Akif Altan da dört yıldır kötü koşullarda kâğıt topluyordu. Aktan, daha önce birçok yerden çöp almak istediklerini ama insanların kendilerini içeri almadıklarını hatırlatıyor:
“Israr ediyorduk ama yine de çöp almamızı istemiyorlardı. Şimdi marketlerden, eczanelerden, resmi ve diğer kurumlara rahatlıkla girip kâğıtları alıyoruz. Bize karşı tavır ve hareketlerin değiştiğine tanık oluyoruz. Buyurun bir çay içer misiniz? diyenler bile var.”
Serdal Dinke, daha önce kâğıtları sattıkları firmaların ödemelerinde bir aksama olduğunu anlatıyor. Bu yüzden çok zorlandıklarını, marketlerden veresiye bile bir şey alamadıklarını söylüyor:
“Şimdi ise, bir hafta doldu mu ücretimiz ödeniyor. Önceleri sabah kalkıyor, gece yarısı eve geliyordum. Şimdi 8-5 mesaisi yapıyoruz.”
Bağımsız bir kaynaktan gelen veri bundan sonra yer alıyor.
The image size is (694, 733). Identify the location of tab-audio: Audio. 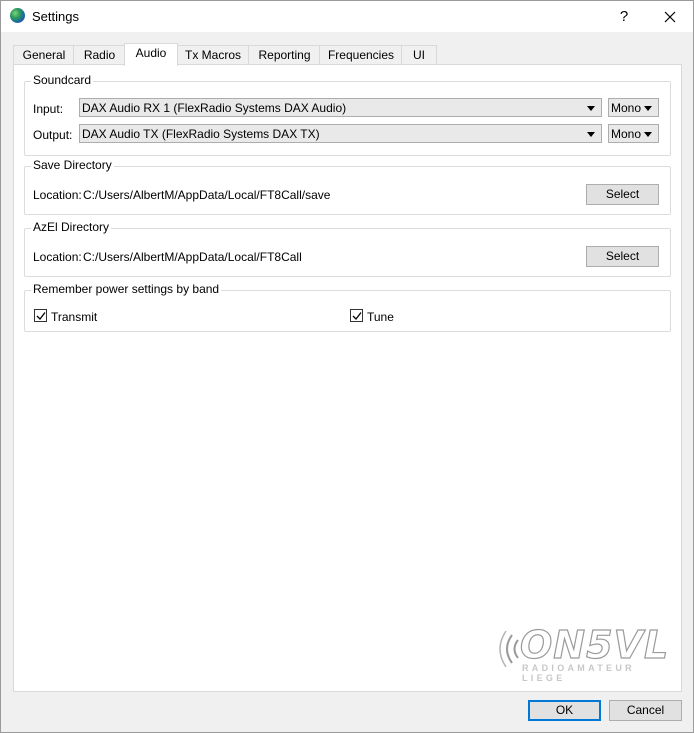
(151, 54).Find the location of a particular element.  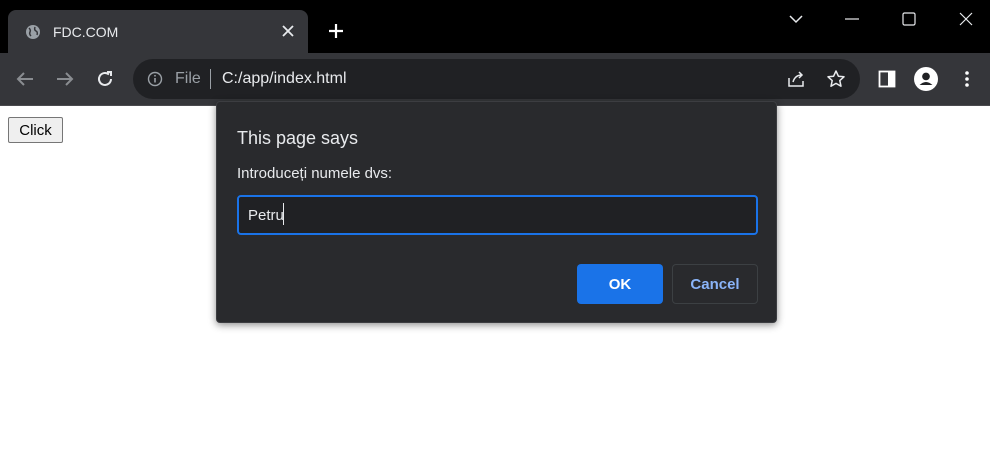

text-caret is located at coordinates (284, 214).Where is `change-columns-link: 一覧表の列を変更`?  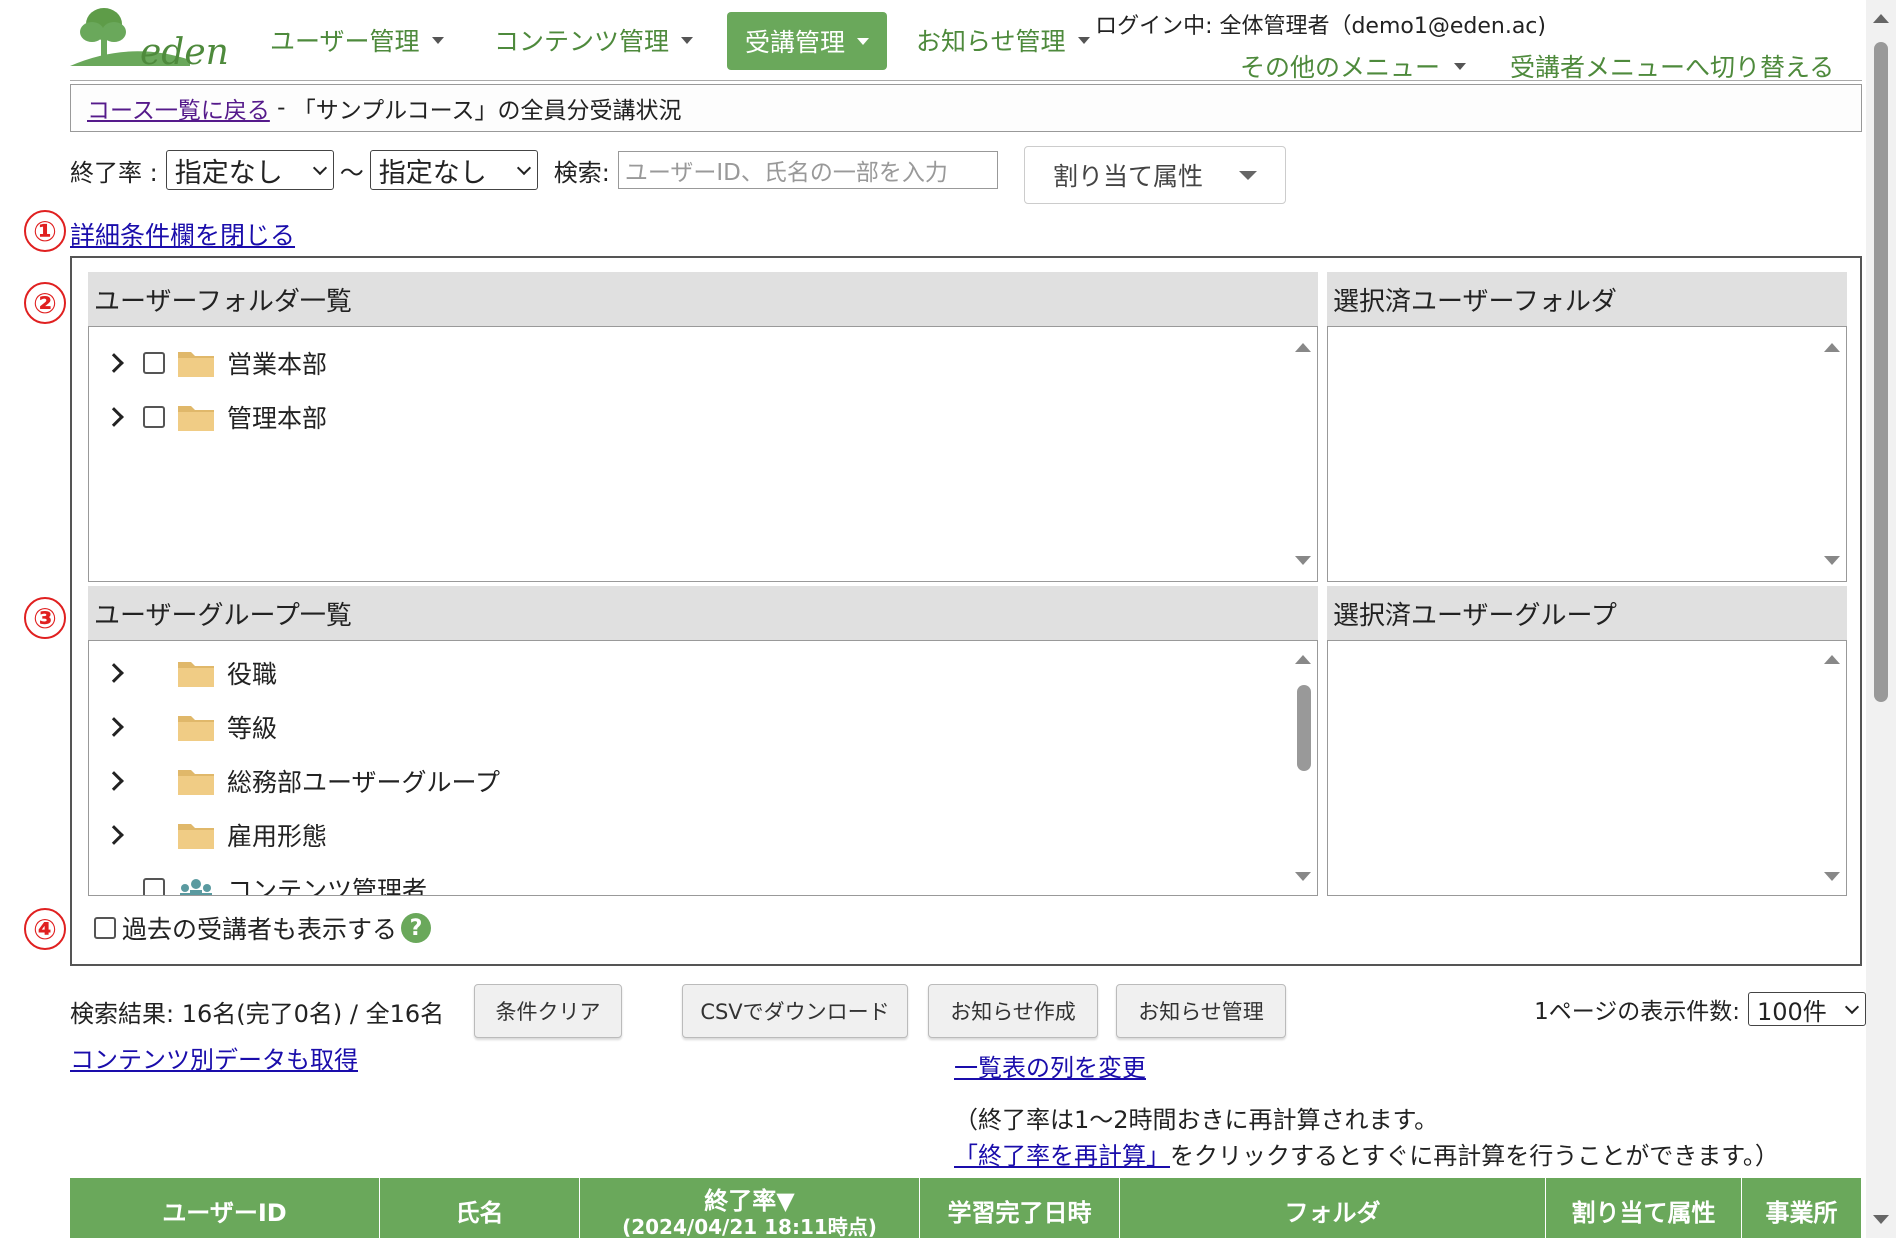 change-columns-link: 一覧表の列を変更 is located at coordinates (1050, 1066).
‘Hurda depolarını kapatıyoruz’
Projeyle ilgili değerlendirmelerde bulunan Sultangazi Belediye Başkanı Cahit Altunay, hurda depolarını kapattıklarını belirterek, “Bu depolara gelenler firmaya gelecek ve ayrıştırma yerine direkt gidecek. Sokakta ve mahallelerde artık böyle görüntü kirliliği olmayacak. Bu toplayıcıların tamamı firmanın çalışan elemanı oldu. Dolayısıyla burada kendileri daha düzgün bir işe kavuşmanın mutluluğunu yaşarken, biz de hurda depolarının ortadan kalkmasıyla mahalleye verdiğimiz rahatsızlıktan kurtulmuş oluyoruz. Diğer taraftan daha nitelikli eleman oldular. Çünkü her biri eğitimden geçirildi” dedi.